Cisneros was the valedictorian of her graduating class at Early College High School. She earned a Bachelor of Arts from the University of Texas at Austin and a Juris Doctor from the University of Texas School of Law. Her focus during law school included immigration law. In 2014, while a student at the University of Texas, she worked as an intern in the Washington, D.C. office of Congressman Henry Cuellar, after developing an interest in immigration law reform. She is Latina.

== Career ==
After graduating from law school, Cisneros worked as an attorney, including at Brooklyn Defender Services with a focus on immigration law. Her law practice has included advocacy for clients seeking asylum. Cisneros entered politics after she was proposed by Laredo community leaders in response to a local newspaper advertisement by the Justice Democrats seeking candidates for political office. After the 2020 election, she worked as an attorney in the Laredo office of Texas RioGrande Legal Aid and became a supervising attorney at RAICES in Laredo, a legal aid organization for immigrants.

===2020 U.S. House of Representatives election===
In 2020, Cisneros was a Democratic candidate for the U.S. House of Representatives in Texas's 28th congressional district against Henry Cuellar, the incumbent since 2005. If elected, Cisneros would have been the youngest woman elected to Congress.

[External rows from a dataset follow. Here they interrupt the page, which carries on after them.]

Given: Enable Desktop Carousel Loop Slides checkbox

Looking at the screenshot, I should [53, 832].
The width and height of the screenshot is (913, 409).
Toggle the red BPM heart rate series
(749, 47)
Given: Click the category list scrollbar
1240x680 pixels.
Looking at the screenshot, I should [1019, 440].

During her campaign, she promoted progressive policies such as single-payer healthcare and raising the federal minimum wage to $15 per hour. She also criticized Cuellar's voting record as too conservative, noting in particular his views on abortion rights and his campaign donations from the private prison industry, especially in light of the controversial migrant detention facilities operated at the border by the Trump administration. She was endorsed by progressive groups Brand New Congress and Justice Democrats. Cisneros lost to Cuellar in the March 2020 primary by 1700 votes.

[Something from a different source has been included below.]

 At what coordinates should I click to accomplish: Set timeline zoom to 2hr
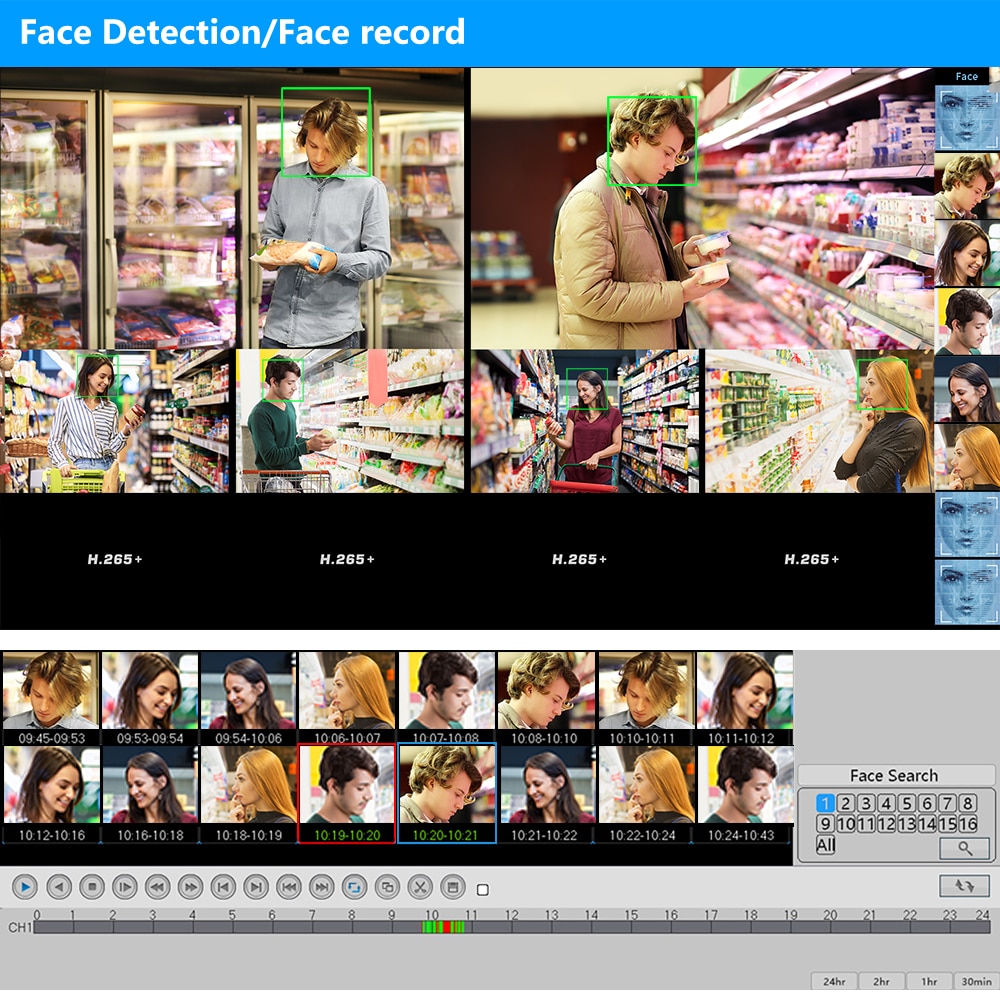(881, 981)
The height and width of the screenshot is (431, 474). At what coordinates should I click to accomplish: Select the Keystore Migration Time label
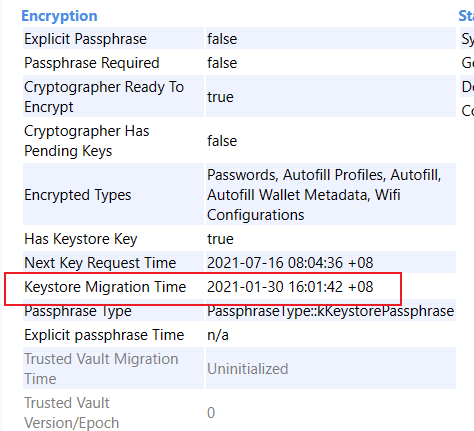coord(105,287)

===2022 U.S. House of Representatives election===
In August 2021, Cisneros announced she would challenge Cuellar in the 2022 Democratic primary, and faced Cuellar in the primary on March 1, 2022. Cisneros continued to campaign on economic issues and access to health care. She was endorsed again by the Justice Democrats, U.S. Senators Bernie Sanders and Elizabeth Warren, and the abortion rights advocacy groups NARAL Pro-Choice America and EMILY's List. She was also supported by labor unions, the Texas AFL–CIO, the Latino Victory Fund, and Rep. Alexandria Ocasio-Cortez. After the March 1 primary, Cuellar led in the results, but with less than fifty percent of the primary vote, so Cisneros and Cuellar competed in a runoff on May 24.

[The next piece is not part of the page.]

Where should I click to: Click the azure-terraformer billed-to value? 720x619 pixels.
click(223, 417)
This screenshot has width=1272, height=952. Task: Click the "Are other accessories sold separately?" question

On May 2, Politico published a leaked draft majority opinion written by U.S. Supreme Court justice Samuel Alito to overturn Roe v. Wade and Planned Parenthood v. Casey. Before the draft opinion was leaked, NARAL Pro-Choice America announced further support for her campaign, including advertising and organizing efforts. On May 4, Cisneros released a statement calling on Democratic Party leadership to withdraw their support from Cuellar. On May 4, House Speaker Nancy Pelosi and House Majority Whip Jim Clyburn continued to express support for Cuellar, and Pelosi continued to do so on May 12, and recorded robocalls supporting Cuellar. According to Federal Election Commission reports released in May 2022, Cisneros raised $1.2 million between April 1 and May 4, while Cuellar raised $352,000 during the same time period, with a total of $4.5 million raised by Cisneros and $3.1 million by Cuellar. On May 13, Women Vote!, the super PAC affiliated with EMILY's List, purchased $526,000 in ads to support Cisneros, and EMILY's List president Laphonza Butler made a statement criticizing Cuellar's views on abortion. On May 19, Rep. Pramila Jayapal endorsed Cisneros, stating "we must elect pro-choice candidates".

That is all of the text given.